Ontem estava a ouvir um episódio do podcast da Prova Oral, em que o convidado era provavelmente o nome mais afamado da publicidade em Portugal – Edson Athayde. Quando questionado porque é que a publicidade (na televisão) não tinha o mesmo efeito de há 20 anos atrás, o mesmo refere, não exatamente por estas palavras, que hoje a distribuição dos anúncios pelos diversos canais impossibilita que um determinado conteúdo chegue imediatamente às massas. Mesmo que este conteúdo seja de qualidade e consiga entrar na mente das pessoas, estamos essencialmente perante um problema de ausência de massa crítica a consumir o mesmo canal. Para complementar, as marcas já perceberam que uma escolha única pelo canal televisão não é efetiva. Primeiro, porque é muito cara e não conseguimos medir em conreto o retorno nas vendas. Segundo, porque estamos no Youtube, na Netflix, no Facebook, no TikTok, etc…e não a ver televisão.
Os Coldplay vêm a Portugal para dar um concerto, que depressa passou a dois. Até aqui, nada de novo. A promotora do evento, certamente muito bem assessorada, em parceria com o Município de Coimbra, lançou o evento. Acredito que estivessem à espera que esgotasse, uma vez que lançaram uma terceira e uma quarta data ainda durante o mesmo dia. Mostraram método e organização.
“É inédito em Portugal, nunca houve tanta procura para um evento em Portugal!” (Ana Ribeiro, presidente executiva da Ticketline)
Esta situação pôs-me a pensar. De um ponto de vista de marketing, mas sobretudo em termos de economia comportamental, nas verdadeiras motivações desta corrida aos bilhetes. E não é que este fenómeno conseguiu levantar algumas questões interessantes:
- O facto dos bilhetes terem esgotado rapidamente, contribuiu para uma maior procura por parte de outras pessoas que provavelmente não o fariam sem esta condição? Acredito que sim.
- O facto dos concertos serem só 9 meses depois, contribuiu para uma menor procura de bilhetes? Não creio.
- Se os bilhetes fossem mais caros em 10%, haveria uma oscilação negativa na procura? Haveria, mas acredito que não muito siginificativa
- Quais são os principais fatores que levaram a este fenómeno? Na minha opinião, ser uma banda de massas aliado ao “medo de ficar de fora”.
- Qual o peso dos que compraram bilhetes apenas para revenda? Devido à elevada procura, acredito ser uma percentagem residual.
- Qual a percentagem das pessoas que ponderou sequer se estava a efetuar uma compra com valor? Não sei, mas não me parece que tenham tido muito tempo para essa racionalidade.
- Quantas mulheres/homens não compraram o bilhete por ser caro mas sabem que a namorada/o lhes vai oferecer o bilhete no Natal?

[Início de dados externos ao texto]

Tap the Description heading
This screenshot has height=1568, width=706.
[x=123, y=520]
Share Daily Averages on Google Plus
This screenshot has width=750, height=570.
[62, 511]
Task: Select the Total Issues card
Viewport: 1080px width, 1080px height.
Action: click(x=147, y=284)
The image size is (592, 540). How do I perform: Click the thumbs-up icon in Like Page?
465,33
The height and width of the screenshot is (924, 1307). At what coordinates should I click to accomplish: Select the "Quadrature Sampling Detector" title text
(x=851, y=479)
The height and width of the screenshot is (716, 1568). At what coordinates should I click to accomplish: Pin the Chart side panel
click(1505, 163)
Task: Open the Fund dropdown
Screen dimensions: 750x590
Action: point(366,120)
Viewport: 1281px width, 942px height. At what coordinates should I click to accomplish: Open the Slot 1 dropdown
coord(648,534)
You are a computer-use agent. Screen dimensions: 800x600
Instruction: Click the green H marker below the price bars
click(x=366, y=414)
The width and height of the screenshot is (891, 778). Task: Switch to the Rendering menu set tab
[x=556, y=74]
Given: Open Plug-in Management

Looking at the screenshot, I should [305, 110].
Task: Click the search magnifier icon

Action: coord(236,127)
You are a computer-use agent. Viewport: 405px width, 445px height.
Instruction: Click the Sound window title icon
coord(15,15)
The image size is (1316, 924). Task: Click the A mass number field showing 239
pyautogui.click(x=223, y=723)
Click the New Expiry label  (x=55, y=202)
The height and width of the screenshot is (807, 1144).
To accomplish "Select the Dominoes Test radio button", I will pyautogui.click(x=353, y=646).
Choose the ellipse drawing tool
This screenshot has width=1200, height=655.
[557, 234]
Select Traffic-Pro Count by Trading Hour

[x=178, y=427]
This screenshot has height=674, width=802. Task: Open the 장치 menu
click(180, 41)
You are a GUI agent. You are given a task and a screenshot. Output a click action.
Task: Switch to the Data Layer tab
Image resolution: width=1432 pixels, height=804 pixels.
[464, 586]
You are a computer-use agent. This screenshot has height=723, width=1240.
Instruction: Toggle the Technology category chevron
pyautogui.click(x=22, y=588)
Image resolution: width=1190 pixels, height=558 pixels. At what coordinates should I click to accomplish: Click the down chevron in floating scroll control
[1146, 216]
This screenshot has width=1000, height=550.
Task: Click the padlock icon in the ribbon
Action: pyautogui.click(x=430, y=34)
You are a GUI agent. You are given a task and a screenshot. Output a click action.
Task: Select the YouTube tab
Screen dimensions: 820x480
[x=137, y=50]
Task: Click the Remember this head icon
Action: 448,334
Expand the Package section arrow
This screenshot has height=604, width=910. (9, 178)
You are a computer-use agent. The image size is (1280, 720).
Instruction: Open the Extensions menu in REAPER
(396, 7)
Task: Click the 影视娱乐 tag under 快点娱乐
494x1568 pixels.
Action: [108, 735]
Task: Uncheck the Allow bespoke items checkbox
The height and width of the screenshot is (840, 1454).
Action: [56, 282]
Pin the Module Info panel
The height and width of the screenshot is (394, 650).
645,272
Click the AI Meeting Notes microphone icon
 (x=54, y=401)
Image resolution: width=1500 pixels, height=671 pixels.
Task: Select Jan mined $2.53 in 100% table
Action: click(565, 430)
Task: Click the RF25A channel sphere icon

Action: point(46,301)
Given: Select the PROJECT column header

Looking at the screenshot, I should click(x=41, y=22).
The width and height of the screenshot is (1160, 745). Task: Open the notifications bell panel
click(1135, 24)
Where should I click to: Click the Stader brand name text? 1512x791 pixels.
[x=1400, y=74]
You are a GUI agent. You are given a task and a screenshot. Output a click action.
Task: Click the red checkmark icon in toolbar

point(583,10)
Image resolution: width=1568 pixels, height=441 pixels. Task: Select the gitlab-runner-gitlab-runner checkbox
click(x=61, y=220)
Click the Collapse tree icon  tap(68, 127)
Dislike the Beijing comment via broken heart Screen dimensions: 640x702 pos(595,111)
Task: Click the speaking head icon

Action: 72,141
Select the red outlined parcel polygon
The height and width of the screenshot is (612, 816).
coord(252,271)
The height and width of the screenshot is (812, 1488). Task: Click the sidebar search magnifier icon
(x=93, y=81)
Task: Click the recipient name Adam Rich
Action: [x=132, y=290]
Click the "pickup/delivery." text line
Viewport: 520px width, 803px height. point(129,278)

Provavelmente, muitos/as 🙂
(pesquisa no Google pela palavra-chave “bilhetes coldplay” nos últimos 7 dias em Portugal)
A verdade é que, nestas corridas desenfreadas por obter algo que toda a gente quer, não existe grande margem para pensar. É este o poder do valor das coisas. E das massas. Não é simplesmente aquilo que nós gostamos, mas é essencialmente aquilo que nós não podemos ter (ou corremos o risco de não ter). Há 20 anos atrás, seria impossível esgotar quatro concertos num total de 200 mil pessoas em apenas algumas horas. Há 20 anos atrás, provavelmente seria feita uma mega promoção de tv para anunciar o concerto, e os bilhetes apenas poderiam ser comprados por aqueles que se poderiam deslocar. Esta é a real importância dos canais digitais, que neste tipo de casos são verdadeiros sugadores de consumo, e os organizadores agradecem porque souberam tirar partido deles. Pena, porque provavelmente o Edson faria mais um anúncio genial.
Chego com isto à conclusão de que nem sempre ter um grande conteúdo é suficiente para ser bem sucedido.
Parabéns à organização, que perspetivou esta situação e deu condições às pessoas de adquirirem os bilhetes de forma justa e equalitária (dentro do possível). E como diz o outro, quem não comprou, comprasse.